Task requirements
Copy exactly the lines of the data below, beginning with the line with "Given: Click the Jugadores column header" and ending with the line with "Toggle the 自动检查更新 checkbox". Pictures are to be omitted.

* * *

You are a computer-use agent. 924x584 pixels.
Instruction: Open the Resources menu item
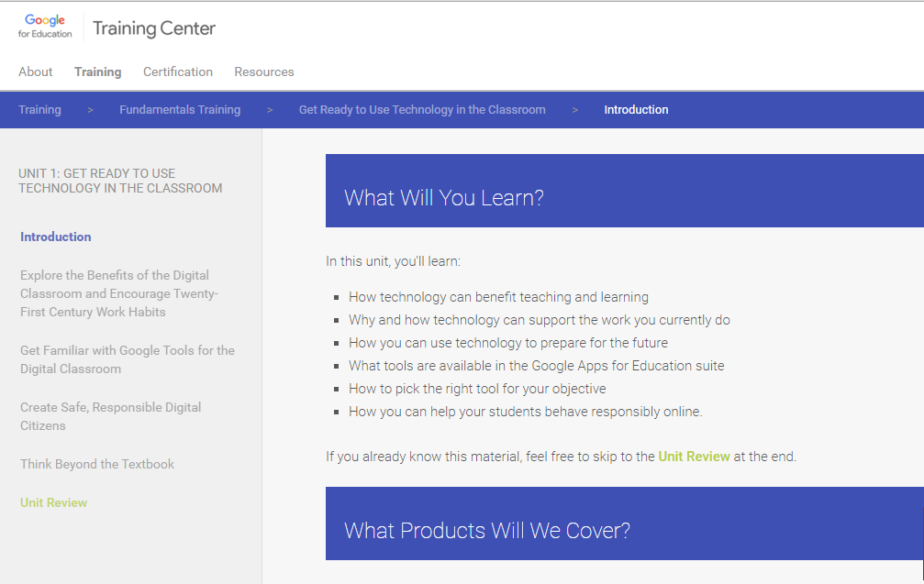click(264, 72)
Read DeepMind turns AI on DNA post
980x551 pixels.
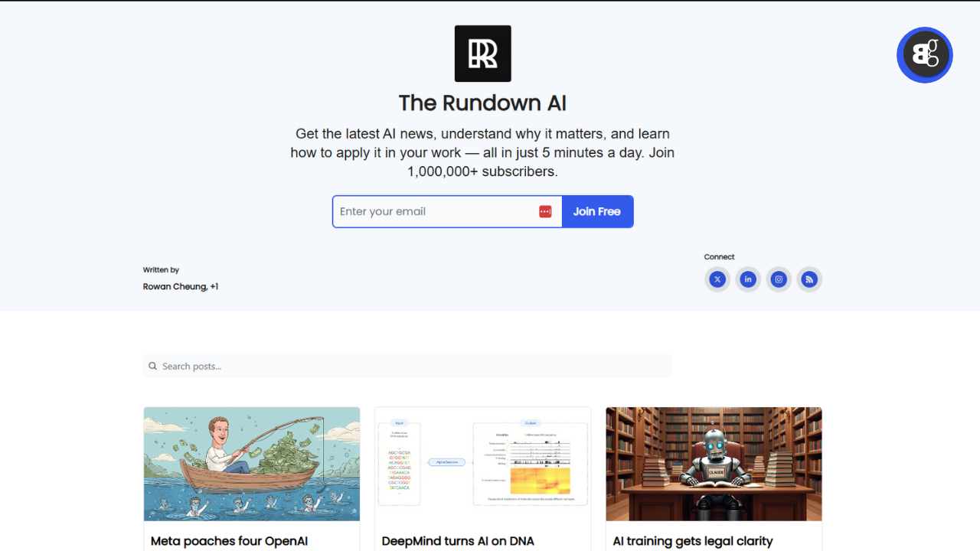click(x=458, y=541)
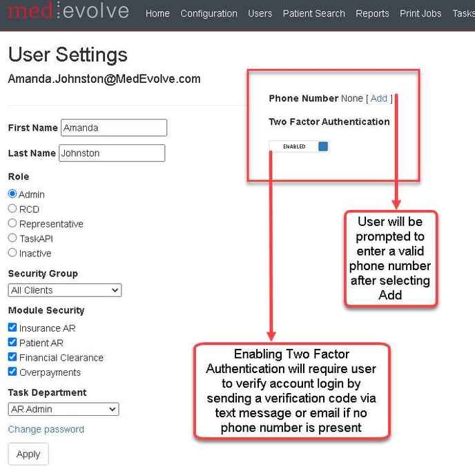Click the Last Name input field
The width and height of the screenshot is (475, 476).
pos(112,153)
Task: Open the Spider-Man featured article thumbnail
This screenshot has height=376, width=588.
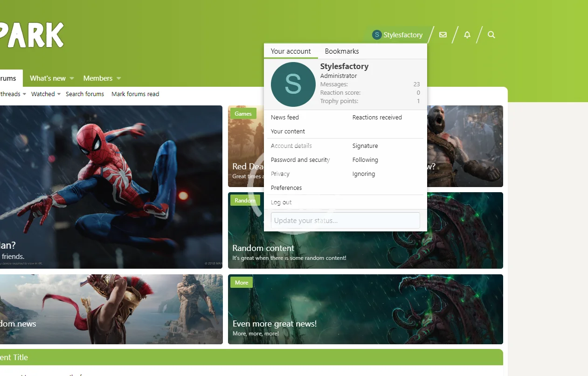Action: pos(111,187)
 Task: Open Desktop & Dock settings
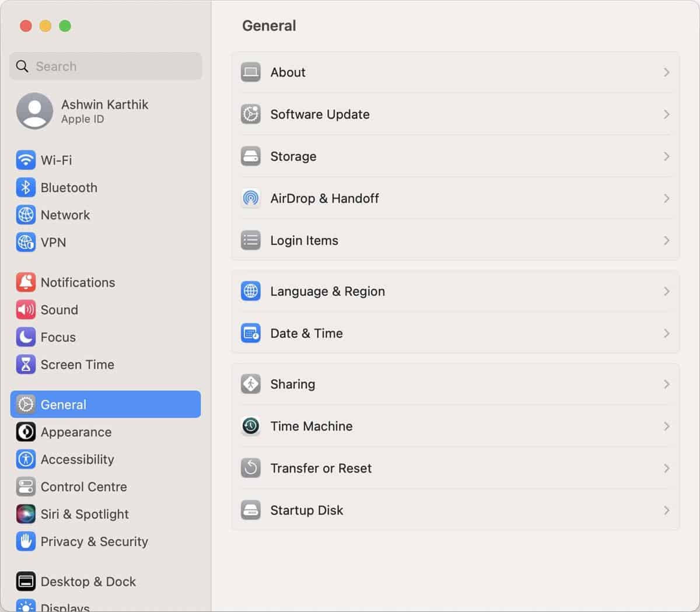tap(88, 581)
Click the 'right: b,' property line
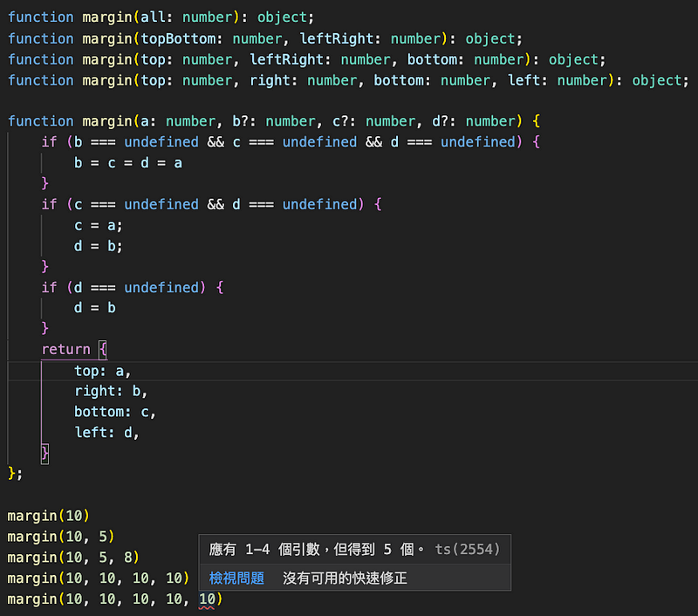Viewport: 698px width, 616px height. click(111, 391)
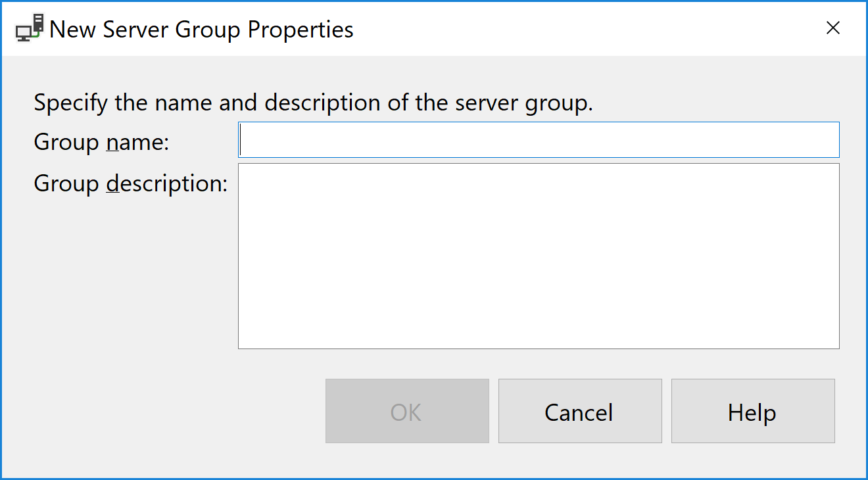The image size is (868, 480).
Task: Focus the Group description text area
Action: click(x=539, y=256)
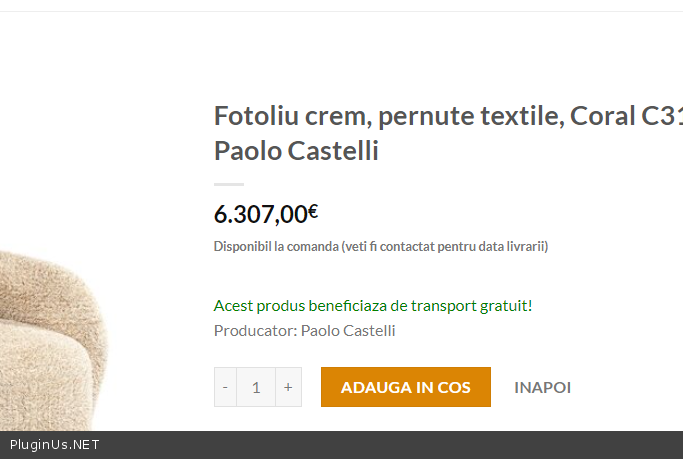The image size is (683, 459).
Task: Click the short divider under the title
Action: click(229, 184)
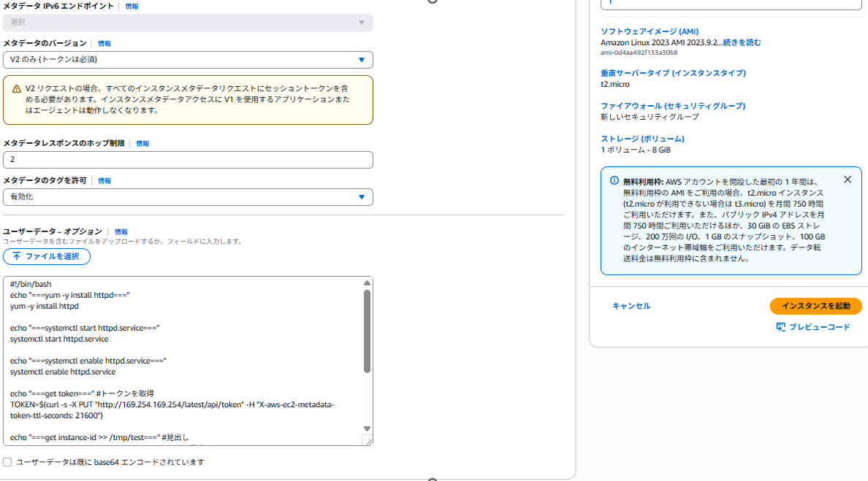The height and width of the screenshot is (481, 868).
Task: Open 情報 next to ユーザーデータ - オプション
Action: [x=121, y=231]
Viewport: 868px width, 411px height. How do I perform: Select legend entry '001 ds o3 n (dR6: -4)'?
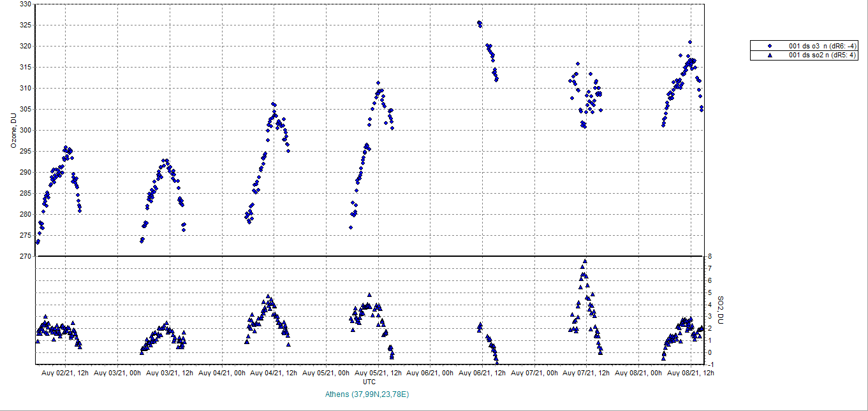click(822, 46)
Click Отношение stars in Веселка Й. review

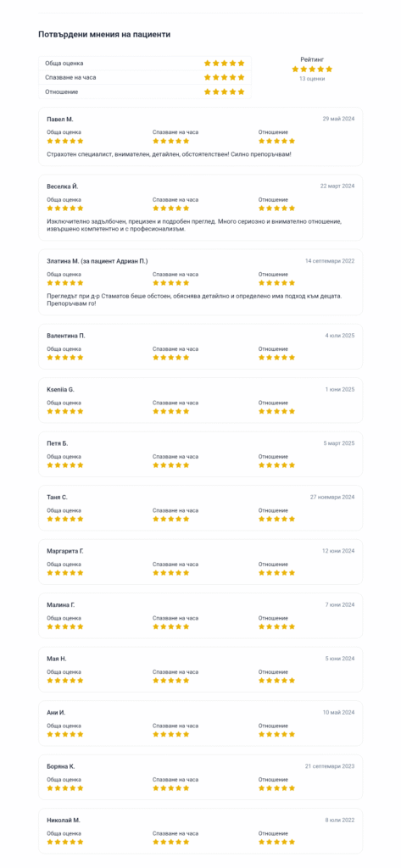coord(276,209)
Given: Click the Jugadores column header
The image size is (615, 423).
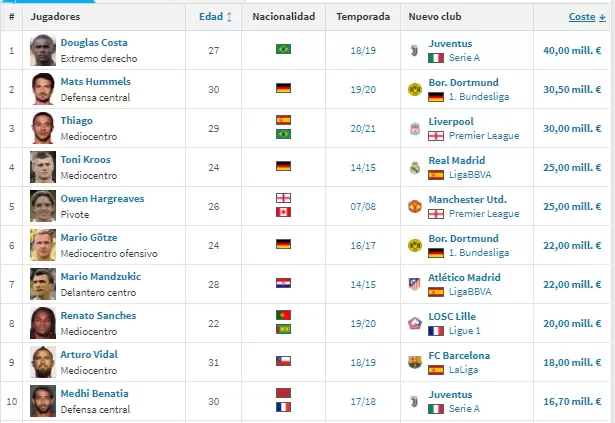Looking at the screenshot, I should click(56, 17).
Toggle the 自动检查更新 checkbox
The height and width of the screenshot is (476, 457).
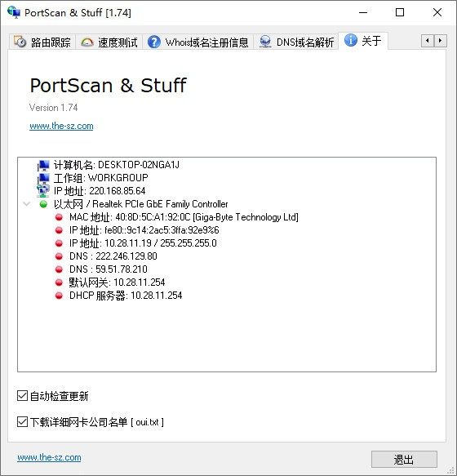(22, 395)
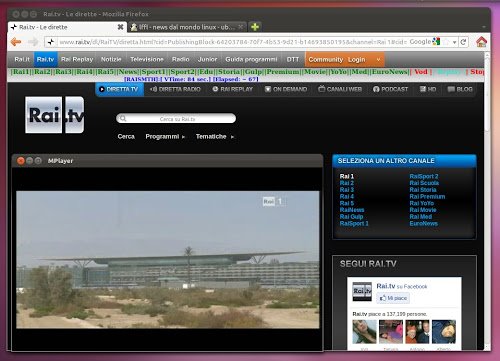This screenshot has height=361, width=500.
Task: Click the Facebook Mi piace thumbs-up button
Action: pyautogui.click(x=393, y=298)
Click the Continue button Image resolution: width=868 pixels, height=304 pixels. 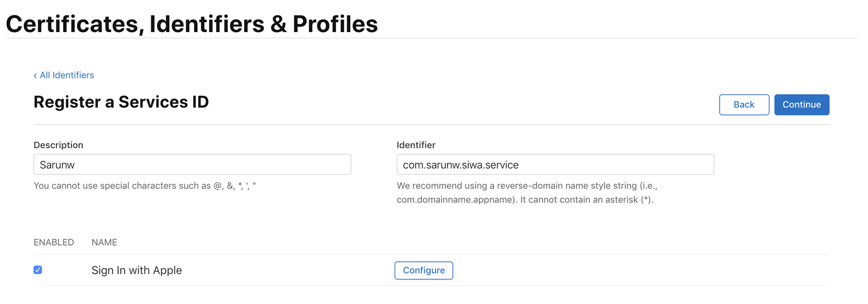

* * *

Result of this exercise
Given: Click the Jugadores column header
The image size is (615, 423).
Looking at the screenshot, I should click(56, 17).
Toggle the 自动检查更新 checkbox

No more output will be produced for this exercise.